--- Data shown ---

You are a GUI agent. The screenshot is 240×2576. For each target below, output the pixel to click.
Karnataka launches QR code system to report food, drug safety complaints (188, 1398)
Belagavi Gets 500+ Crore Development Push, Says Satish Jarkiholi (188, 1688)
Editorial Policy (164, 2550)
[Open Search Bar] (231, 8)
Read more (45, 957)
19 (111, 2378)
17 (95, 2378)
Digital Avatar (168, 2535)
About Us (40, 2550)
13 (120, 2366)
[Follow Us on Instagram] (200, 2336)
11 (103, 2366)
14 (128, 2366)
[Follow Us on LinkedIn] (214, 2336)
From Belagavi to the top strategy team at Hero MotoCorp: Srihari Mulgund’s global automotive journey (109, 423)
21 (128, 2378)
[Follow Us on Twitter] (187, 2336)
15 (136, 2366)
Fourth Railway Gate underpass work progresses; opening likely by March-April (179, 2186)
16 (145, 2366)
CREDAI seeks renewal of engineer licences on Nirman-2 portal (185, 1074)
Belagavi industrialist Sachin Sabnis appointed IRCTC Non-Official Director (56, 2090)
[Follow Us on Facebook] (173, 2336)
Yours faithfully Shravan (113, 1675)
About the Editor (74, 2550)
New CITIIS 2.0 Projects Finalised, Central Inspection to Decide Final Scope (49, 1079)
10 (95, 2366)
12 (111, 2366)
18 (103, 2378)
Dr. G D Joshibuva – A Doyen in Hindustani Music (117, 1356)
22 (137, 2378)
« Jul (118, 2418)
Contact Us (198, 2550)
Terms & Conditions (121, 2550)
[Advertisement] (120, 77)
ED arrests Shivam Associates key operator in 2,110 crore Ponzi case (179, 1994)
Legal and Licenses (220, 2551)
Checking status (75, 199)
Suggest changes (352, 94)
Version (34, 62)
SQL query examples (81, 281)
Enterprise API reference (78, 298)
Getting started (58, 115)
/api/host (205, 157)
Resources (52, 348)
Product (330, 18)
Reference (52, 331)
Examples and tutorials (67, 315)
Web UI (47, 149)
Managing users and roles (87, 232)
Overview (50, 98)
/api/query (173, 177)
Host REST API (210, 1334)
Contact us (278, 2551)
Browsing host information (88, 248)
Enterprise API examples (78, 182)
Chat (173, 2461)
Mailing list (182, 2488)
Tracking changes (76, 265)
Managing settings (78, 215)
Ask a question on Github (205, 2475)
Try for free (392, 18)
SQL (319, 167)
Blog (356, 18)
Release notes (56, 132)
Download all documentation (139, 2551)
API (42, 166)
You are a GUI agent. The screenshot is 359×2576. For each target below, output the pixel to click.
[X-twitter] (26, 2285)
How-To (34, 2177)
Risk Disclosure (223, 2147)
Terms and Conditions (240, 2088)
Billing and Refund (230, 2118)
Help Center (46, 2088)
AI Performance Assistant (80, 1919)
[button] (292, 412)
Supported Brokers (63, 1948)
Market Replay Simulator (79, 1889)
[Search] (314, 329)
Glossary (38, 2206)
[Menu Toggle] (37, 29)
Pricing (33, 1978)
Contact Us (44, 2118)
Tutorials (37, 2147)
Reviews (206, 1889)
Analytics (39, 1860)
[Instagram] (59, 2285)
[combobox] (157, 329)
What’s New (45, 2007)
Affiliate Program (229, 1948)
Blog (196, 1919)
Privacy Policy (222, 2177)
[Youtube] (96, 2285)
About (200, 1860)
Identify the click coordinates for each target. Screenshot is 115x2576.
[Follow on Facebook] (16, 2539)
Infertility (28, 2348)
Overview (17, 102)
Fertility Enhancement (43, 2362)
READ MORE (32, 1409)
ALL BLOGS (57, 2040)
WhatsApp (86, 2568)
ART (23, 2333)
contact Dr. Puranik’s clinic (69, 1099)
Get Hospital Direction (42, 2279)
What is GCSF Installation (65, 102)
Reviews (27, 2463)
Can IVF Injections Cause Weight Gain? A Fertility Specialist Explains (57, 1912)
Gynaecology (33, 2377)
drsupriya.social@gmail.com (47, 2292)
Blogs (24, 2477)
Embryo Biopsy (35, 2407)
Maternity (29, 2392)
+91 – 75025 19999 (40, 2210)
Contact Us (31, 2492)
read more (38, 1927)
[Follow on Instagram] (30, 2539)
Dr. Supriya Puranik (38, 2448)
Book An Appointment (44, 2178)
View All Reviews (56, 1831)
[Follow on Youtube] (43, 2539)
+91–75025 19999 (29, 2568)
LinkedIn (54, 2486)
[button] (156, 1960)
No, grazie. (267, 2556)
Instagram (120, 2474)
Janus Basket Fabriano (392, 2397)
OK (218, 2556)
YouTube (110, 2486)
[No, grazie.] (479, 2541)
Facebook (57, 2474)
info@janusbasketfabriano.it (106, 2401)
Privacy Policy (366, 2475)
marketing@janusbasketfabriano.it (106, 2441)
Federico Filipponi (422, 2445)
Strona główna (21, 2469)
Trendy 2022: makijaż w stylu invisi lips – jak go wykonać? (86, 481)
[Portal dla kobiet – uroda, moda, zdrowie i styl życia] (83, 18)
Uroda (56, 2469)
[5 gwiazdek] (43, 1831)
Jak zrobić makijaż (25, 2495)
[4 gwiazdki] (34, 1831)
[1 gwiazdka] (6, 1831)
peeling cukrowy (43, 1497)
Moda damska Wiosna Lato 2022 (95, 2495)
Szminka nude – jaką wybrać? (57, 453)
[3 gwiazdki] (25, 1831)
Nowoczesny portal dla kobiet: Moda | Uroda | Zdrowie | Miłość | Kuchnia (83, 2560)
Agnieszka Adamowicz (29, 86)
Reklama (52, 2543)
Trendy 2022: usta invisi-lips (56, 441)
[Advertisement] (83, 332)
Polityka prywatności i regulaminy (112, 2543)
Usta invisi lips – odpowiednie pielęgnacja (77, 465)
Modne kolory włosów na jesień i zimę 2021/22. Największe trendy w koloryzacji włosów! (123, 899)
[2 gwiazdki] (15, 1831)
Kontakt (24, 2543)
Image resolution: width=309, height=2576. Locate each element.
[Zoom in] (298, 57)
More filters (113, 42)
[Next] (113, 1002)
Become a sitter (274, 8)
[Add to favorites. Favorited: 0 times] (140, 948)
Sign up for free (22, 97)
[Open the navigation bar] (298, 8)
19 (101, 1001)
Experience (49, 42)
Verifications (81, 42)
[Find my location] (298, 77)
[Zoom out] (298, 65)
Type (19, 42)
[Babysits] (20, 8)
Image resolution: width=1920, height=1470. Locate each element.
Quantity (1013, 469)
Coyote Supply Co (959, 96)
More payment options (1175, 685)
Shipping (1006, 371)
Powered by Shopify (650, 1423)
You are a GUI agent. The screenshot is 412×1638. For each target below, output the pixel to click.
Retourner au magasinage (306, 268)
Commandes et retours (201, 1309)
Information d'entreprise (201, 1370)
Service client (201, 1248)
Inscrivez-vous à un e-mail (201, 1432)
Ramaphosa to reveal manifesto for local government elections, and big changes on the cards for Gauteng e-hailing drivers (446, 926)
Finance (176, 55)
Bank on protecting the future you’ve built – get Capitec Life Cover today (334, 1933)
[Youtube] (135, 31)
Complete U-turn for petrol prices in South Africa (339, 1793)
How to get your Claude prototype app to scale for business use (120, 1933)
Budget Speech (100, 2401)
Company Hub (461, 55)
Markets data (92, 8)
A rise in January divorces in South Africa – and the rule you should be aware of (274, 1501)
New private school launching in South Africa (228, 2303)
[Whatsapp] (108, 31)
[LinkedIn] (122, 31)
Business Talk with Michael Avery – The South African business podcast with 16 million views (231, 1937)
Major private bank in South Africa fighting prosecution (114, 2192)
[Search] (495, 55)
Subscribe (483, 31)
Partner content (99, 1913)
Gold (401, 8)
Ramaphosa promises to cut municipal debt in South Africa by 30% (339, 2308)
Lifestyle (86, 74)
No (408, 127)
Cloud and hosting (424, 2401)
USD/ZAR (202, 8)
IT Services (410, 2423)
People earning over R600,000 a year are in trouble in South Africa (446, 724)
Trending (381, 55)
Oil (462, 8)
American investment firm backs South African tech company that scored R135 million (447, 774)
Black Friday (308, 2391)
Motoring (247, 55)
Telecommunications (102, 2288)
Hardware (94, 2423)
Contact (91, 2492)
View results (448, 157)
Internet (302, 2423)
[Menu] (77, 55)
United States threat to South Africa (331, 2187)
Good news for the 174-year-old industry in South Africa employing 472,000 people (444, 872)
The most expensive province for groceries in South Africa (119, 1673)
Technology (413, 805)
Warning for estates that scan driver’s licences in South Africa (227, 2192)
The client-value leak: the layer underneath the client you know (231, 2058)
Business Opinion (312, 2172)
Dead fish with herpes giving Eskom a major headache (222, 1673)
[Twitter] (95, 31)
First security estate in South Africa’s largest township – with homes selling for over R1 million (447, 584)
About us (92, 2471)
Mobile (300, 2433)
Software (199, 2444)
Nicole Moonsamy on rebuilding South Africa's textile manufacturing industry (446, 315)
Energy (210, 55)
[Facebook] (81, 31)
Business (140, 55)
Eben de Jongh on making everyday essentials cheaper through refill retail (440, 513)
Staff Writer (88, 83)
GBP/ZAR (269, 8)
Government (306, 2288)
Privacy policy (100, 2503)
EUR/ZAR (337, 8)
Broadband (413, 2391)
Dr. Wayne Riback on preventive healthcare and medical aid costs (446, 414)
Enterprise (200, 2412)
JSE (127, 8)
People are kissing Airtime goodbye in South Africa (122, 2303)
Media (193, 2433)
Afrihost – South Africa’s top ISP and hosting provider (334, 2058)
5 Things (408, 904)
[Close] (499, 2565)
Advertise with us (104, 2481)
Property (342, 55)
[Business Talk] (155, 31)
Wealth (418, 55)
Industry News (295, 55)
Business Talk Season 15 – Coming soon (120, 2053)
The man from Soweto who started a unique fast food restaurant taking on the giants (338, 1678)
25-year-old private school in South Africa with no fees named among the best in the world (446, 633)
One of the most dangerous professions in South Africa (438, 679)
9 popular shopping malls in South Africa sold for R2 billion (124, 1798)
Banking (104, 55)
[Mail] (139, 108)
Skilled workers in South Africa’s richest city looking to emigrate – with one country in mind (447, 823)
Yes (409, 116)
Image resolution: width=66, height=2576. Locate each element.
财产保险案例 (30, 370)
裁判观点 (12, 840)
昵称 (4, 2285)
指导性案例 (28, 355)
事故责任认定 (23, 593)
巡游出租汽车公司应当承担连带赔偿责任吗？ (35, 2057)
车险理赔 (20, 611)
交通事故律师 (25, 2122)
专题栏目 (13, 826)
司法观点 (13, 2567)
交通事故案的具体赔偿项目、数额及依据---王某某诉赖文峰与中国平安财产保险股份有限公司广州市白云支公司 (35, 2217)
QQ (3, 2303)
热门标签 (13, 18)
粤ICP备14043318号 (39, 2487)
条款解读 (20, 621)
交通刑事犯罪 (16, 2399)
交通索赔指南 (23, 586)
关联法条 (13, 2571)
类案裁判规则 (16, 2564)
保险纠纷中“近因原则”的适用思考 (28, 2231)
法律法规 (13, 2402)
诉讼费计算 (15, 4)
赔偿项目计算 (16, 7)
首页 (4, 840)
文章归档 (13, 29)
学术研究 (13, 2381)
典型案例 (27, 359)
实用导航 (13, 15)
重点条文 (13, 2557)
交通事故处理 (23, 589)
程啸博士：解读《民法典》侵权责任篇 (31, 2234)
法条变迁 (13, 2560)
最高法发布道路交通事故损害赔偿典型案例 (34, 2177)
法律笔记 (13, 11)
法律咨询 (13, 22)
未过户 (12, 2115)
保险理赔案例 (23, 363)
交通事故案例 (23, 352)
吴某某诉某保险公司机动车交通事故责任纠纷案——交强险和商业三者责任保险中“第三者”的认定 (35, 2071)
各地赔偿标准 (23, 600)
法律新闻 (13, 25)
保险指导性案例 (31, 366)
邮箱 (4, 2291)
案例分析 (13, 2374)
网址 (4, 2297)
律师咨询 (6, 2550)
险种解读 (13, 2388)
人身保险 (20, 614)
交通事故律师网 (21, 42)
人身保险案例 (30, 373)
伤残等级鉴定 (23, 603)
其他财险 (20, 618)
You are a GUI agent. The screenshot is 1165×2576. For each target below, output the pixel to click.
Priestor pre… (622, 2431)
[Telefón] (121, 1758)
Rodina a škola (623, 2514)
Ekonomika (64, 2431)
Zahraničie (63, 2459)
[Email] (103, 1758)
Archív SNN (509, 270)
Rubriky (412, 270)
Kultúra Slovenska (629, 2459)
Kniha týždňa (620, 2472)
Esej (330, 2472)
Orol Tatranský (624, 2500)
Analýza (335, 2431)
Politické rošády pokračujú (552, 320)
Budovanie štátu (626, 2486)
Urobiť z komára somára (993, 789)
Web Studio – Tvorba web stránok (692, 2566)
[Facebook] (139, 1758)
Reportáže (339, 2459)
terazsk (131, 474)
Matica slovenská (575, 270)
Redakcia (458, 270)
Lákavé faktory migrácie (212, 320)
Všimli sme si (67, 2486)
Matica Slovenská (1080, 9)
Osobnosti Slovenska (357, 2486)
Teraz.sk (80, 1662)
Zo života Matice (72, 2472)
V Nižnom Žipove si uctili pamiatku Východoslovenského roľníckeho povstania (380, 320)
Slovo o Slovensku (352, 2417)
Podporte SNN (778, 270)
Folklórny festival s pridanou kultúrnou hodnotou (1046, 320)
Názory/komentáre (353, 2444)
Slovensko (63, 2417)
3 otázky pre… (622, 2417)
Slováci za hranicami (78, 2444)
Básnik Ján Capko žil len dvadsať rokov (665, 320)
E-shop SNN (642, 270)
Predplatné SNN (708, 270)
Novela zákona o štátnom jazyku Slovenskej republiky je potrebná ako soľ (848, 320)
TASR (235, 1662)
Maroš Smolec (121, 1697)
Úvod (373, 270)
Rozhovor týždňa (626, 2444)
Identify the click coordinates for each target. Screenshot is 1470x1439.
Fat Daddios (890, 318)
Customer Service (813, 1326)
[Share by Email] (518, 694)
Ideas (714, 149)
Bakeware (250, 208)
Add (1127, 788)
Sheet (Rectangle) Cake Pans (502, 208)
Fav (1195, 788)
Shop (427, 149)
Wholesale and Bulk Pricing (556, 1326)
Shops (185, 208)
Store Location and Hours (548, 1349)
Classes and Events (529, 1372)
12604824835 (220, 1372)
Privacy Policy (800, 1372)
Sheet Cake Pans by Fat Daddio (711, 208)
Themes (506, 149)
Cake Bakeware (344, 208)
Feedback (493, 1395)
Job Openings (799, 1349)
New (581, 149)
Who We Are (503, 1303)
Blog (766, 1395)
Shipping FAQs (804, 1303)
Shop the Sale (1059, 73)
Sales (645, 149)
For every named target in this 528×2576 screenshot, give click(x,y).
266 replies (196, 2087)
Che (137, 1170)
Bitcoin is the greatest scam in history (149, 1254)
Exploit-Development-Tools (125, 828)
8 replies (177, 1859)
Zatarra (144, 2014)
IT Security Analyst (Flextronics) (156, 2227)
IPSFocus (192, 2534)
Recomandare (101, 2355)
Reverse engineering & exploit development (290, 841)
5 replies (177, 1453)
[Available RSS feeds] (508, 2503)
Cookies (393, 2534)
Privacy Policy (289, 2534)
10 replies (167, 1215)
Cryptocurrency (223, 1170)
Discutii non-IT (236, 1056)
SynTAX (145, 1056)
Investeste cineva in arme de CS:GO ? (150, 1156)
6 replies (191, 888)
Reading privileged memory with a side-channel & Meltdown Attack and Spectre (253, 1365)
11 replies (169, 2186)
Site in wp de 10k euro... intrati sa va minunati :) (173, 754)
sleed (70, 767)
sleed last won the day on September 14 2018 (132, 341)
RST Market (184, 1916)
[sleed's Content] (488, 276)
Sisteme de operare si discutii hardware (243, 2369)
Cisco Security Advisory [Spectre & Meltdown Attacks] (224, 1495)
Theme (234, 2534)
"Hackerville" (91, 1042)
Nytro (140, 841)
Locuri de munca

---

-- Requirement --
With the line holding "赔偿项目计算 (16, 7)" as the first and the line holding "险种解读 (13, 2388)" as the last, set down that range of the entries above exactly, and nothing else.

-- Result of this task --
赔偿项目计算 (16, 7)
首页 (4, 840)
文章归档 (13, 29)
学术研究 (13, 2381)
典型案例 (27, 359)
实用导航 (13, 15)
重点条文 (13, 2557)
交通事故处理 (23, 589)
程啸博士：解读《民法典》侵权责任篇 (31, 2234)
法条变迁 (13, 2560)
最高法发布道路交通事故损害赔偿典型案例 (34, 2177)
法律笔记 (13, 11)
法律咨询 (13, 22)
未过户 (12, 2115)
保险理赔案例 (23, 363)
交通事故案例 (23, 352)
吴某某诉某保险公司机动车交通事故责任纠纷案——交强险和商业三者责任保险中“第三者”的认定 (35, 2071)
各地赔偿标准 (23, 600)
法律新闻 (13, 25)
保险指导性案例 (31, 366)
邮箱 (4, 2291)
案例分析 (13, 2374)
网址 (4, 2297)
律师咨询 (6, 2550)
险种解读 (13, 2388)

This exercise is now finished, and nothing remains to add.